Configure SGE - VertebrateResequencing/vr-pipe GitHub Wiki
Sun Grid Engine was a job scheduler developed by Sun, released with an open source license. When Oracle purchased Sun it was renamed Oracle Grid Engine and an updated version released without source code. As a result multiple forks arose, for which one has in-built support in VRPipe: Son of Grid Engine (the 'SGE' that the rest of this document refers to). The various forks may work with VRPipe's SGE and sge_ec2 schedulers, but only only Son of Grid Engine has been tested.
Our public unconfigured VRPipe AMI has SGE installed but not configured. This guide shows you how to complete the installation by configuring SGE and starting up the master host so that it will work well with VRPipe. It is assumed that you will use VRPipe's sge_ec2 scheduler, which creates instance-type-specific queues, along with complex attributes, a parallel environment and groups, and also automatically launches and terminates instances to act as execution hosts as demand dictates. For this reason those topics are not discussed in this guide.

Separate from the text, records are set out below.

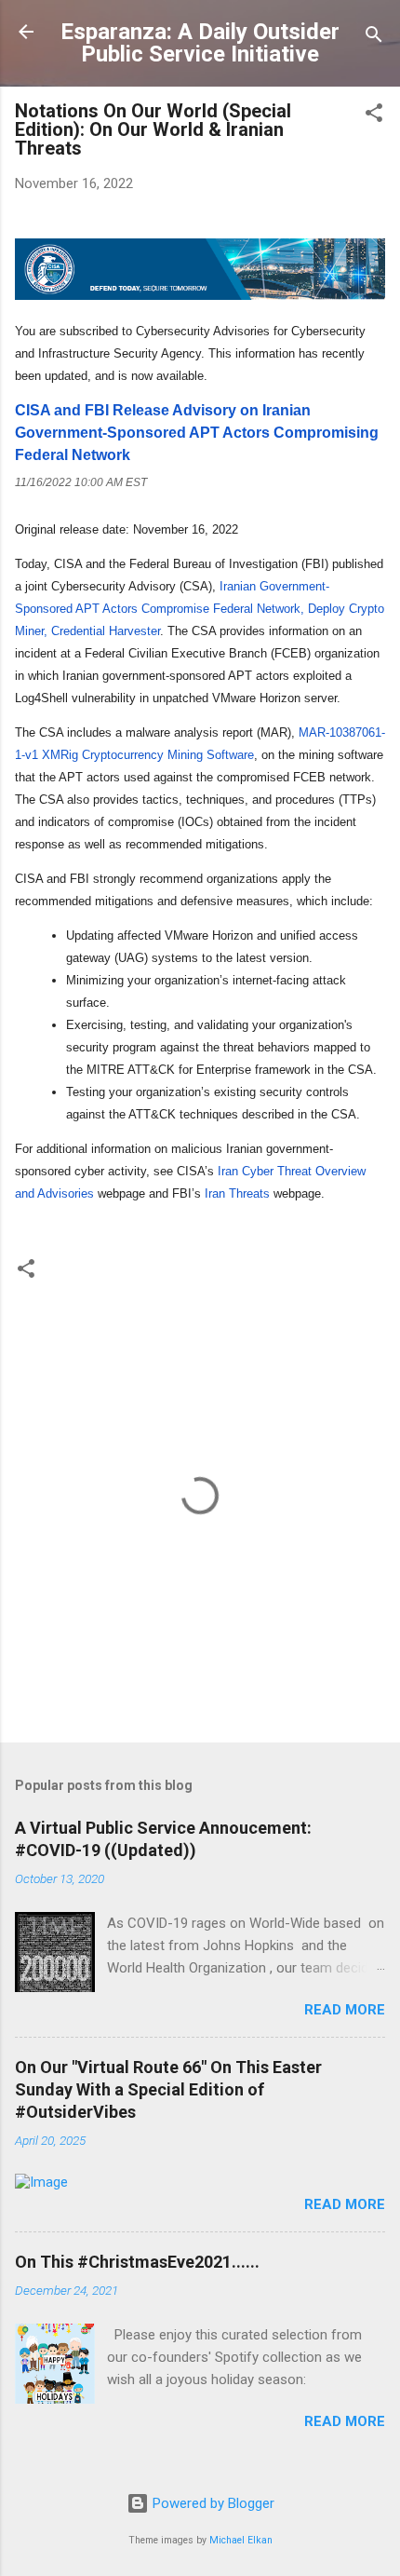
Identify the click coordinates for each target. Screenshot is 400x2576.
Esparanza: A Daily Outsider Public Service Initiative (200, 43)
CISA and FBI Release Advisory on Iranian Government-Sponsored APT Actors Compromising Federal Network (197, 432)
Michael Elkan (241, 2540)
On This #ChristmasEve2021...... (137, 2261)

You must have a shared filesystem to use SGE. This guide assumes you have one mounted at /shared; alter the example command lines as appropriate if that isn't the case. It is also assumed that the home directory is not shared; if yours is shared alter the command lines below to replace /home/ec2-user/ with some location that is mounted on the local (fast) hard drive or similar.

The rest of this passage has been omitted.